Exportüberschuss: EU rügt Deutschland

Wenn die EU als gemeinsamer Wirtschaftsstandort funktionieren soll, dann muss jedes Land seiner Verantwortung gerecht werden und nicht mit einer falschen Strategie die Zukunft gefährden. Diese Botschaft hat die EU-Kommission gestern abgeschickt - nicht an Griechenland, Spanien oder Italien, sondern an den bisherigen Musterschüler Deutschland.

Mittagsjournal, 6.3.2014

200 Milliarden Euro Exportüberschuss

Deutschland hat im Vorjahr Waren im Wert von 1094 Billionen Euro exportiert, importiert wurde deutlich weniger: Die Differenz beträgt 199 Milliarden Euro. Das ist nach Ansicht der EU-Kommission eindeutig zu viel.

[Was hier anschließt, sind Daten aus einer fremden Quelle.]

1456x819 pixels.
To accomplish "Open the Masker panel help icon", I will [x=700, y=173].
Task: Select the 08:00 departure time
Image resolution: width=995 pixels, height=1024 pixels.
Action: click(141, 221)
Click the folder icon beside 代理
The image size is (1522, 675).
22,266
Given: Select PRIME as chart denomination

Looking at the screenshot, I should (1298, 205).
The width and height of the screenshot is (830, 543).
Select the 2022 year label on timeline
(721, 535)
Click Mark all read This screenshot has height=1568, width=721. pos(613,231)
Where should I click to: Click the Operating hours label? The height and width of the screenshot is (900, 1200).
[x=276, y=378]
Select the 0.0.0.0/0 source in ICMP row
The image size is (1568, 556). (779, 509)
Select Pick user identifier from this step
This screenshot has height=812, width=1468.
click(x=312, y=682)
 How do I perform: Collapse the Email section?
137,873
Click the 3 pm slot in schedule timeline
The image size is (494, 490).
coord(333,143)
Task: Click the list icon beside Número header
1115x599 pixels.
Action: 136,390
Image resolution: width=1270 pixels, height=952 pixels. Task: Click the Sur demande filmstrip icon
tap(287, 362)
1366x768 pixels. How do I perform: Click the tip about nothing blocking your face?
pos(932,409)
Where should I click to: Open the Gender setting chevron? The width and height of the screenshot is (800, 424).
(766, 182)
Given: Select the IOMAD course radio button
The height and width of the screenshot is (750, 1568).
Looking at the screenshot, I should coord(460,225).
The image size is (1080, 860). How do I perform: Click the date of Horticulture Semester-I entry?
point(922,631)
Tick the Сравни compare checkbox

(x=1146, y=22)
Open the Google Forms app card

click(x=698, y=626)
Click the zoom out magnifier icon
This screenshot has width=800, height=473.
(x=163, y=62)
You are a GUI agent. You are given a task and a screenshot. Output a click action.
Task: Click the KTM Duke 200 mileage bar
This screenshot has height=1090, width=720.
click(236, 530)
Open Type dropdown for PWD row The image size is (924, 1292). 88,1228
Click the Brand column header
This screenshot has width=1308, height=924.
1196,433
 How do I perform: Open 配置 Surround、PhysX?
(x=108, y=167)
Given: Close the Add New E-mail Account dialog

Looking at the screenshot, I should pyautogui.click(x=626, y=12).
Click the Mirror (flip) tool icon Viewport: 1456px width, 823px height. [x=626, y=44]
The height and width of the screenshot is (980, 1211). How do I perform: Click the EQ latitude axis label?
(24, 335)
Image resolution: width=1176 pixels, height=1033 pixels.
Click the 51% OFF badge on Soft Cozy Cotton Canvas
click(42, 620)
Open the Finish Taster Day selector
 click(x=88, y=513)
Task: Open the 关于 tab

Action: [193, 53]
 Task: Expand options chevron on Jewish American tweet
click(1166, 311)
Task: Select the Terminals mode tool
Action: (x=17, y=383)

Stefan Ederer, beim Wirtschaftsforschungsinstitut WIFO zuständig für europäische Wirtschaftspolitik, schließt sich der Meinung der EU-Kommission an.

"Deutschland lebt eigentlich von der Nachfrage aus dem Ausland. Insofern sollte die Bundesrepublik auch eine entsprechend hohe Inlandsnachfrage erzeugen, damit auch andere EU-Staaten dorthin exportieren können."

Geringe Löhne, wenig Konsum

Das Problem ist also nicht so sehr, dass Deutschland viel exportiert, sondern dass die Nachfrage im eigenen Land zu niedrig ist. Aber woran liegt das? Warum kaufen die Deutschen weniger, sondern verkaufen lieber? Vereinfacht gesagt: Die Löhne sind kaum gestiegen. Dadurch kann Deutschland vergleichsweise günstig produzieren, die Menschen haben aber auch nicht so viel Geld in der Tasche.

Durch die Arbeitsmarktreformen und die Förderung von Mini-Jobs habe die deutsche Regierung einen großen Niedriglohnsektor erzeugt. Und dieser trage zum schwachen Konsum bei, so Ederer.

Schäuble sieht Vorwurf gelassen

Und das verschafft Deutschland einen Vorteil, der auf Kosten der anderen EU-Länder geht, weil dort die Lohnkosten nicht gesunken sind. Die Debatte sehe man mit viel Selbstbewusstsein und Gelassenheit, sagt der deutsche Finanzminister Wolfgang Schäuble, sein Land sei auf dem richtigen Weg.

Ederer wiederspricht: Die Lage sei nicht so rosig, wie von Deutschland dargestellt, man sollte etwa die Förderung von Mini-Jobs überdenken. Einige Maßnahmen, wie die Anhebung der Mindestlöhne, gehen laut Ederer aber in die richtige Richtung.

Deutschland soll mehr investieren

Deutschland kommt als größte Wirtschaftsmacht in der EU aber auch eine wichtige Rolle zu, was die Zukunftsperspektive und die Vorbildwirkung betrifft. Und auch da meint die EU-Kommission, dass die Stärke auf ziemlich schwachen Beinen steht. In die öffentliche Infrastruktur habe man zum Beispiel in den vergangenen Jahren wenig investiert.

Der deutsche Staat könne hier durchaus mehr Geld ausgeben, vor allem, da er wirtschaftlich und finanziell gut dastünde, sagt Wirtschaftsexperte Ederer.

Ähnliche Entwicklung in Österreich

Eine ähnliche Entwicklung gebe es übrigens auch in Österreich. "Auch hier war die Lohnentwicklung meist unterhalb der Produktivität vor der Krise". Das Ungleichgewicht sei aber nicht "so extrem" wie im deutschen Nachbarstaat.

Die Rüge der EU-Kommission hat nämlich eine konkrete Zahl als Anlass: Der Exportüberschuss soll nicht mehr als sechs Prozent des Bruttoinlandsproduktes ausmachen, Deutschland liegt seit 2007 bei sieben Prozent.